Sticky Honey Garlic Udon Noodles
Upgrade your weeknight routine with these irresistibly thick and chewy udon noodles tossed in a sweet, kid-approved honey garlic sauce. Packed with hidden grated vegetables and tender chicken, this one-pan wonder takes under 30 minutes from fridge to table. It is the perfect Week 23 dinner that feels like a fun takeout treat while saving you time and effort on busy days!
Ingredients
- Pre-cooked udon noodles400 g
- Chicken breast, bite-sized400 g
- Carrots, finely grated2 pcs
- Small broccoli florets150 g
- Low-sodium soy sauce4 tbsp
- Honey3 tbsp
- Garlic cloves, minced3 pcs
- Olive oil2 tbsp
Instructions
In a small bowl, whisk together the soy sauce, honey, and minced garlic until the honey is fully dissolved. Set aside for later.

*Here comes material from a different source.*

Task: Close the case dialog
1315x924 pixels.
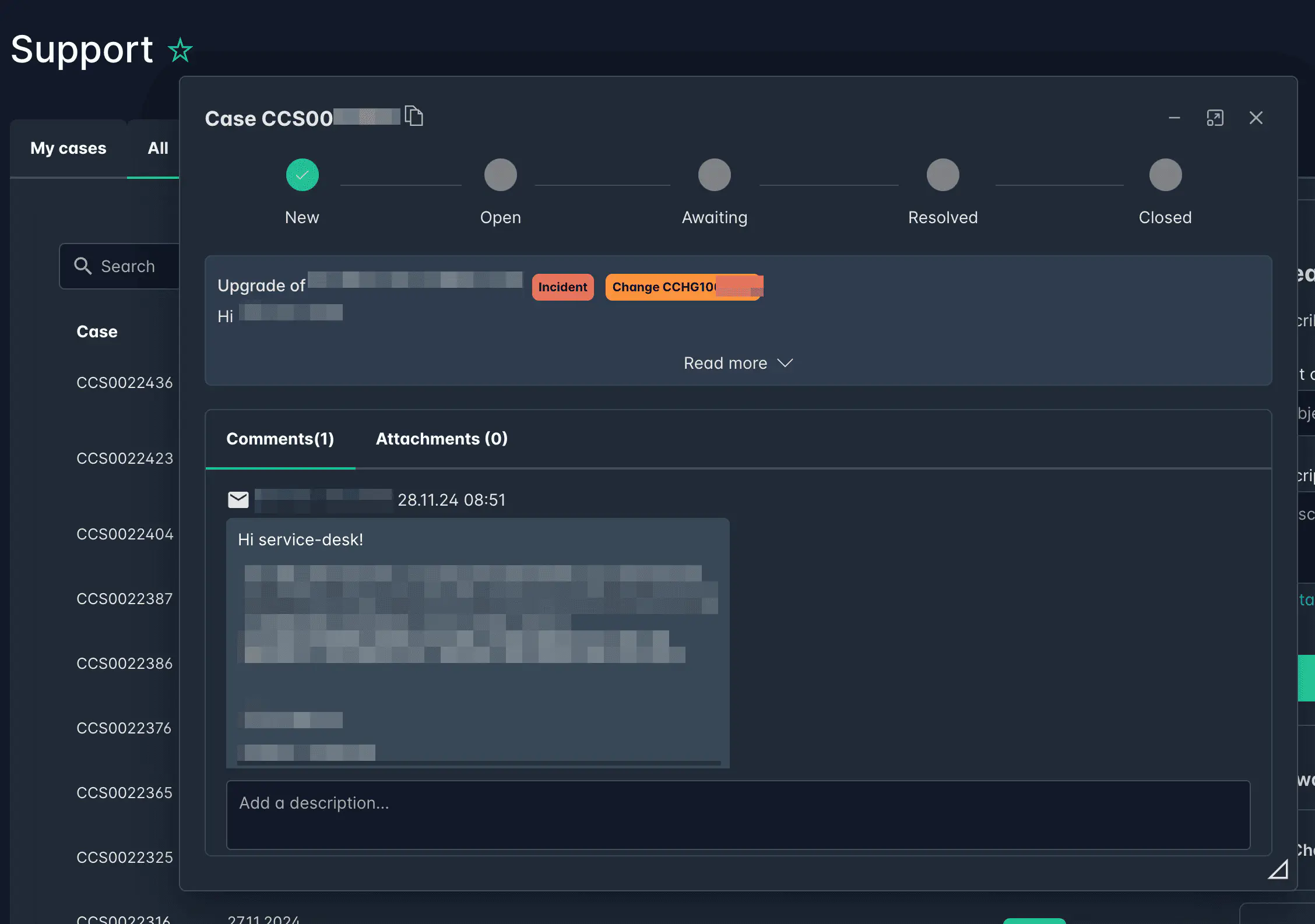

Heat the olive oil in a large skillet or wok over medium-high heat. Add the bite-sized chicken pieces and cook for 5-7 minutes until golden brown and cooked completely through.
Add the finely grated carrots and small broccoli florets to the skillet with the chicken. Sauté for another 3-4 minutes until the vegetables are tender but still have a slight, kid-friendly crunch.
Add the pre-cooked udon noodles straight into the skillet. Pour the sweet honey garlic sauce over everything and gently toss to combine the ingredients.
Let the mixture simmer for 2-3 minutes until the sauce thickens and perfectly coats the noodles, veggies, and chicken. Serve immediately while warm!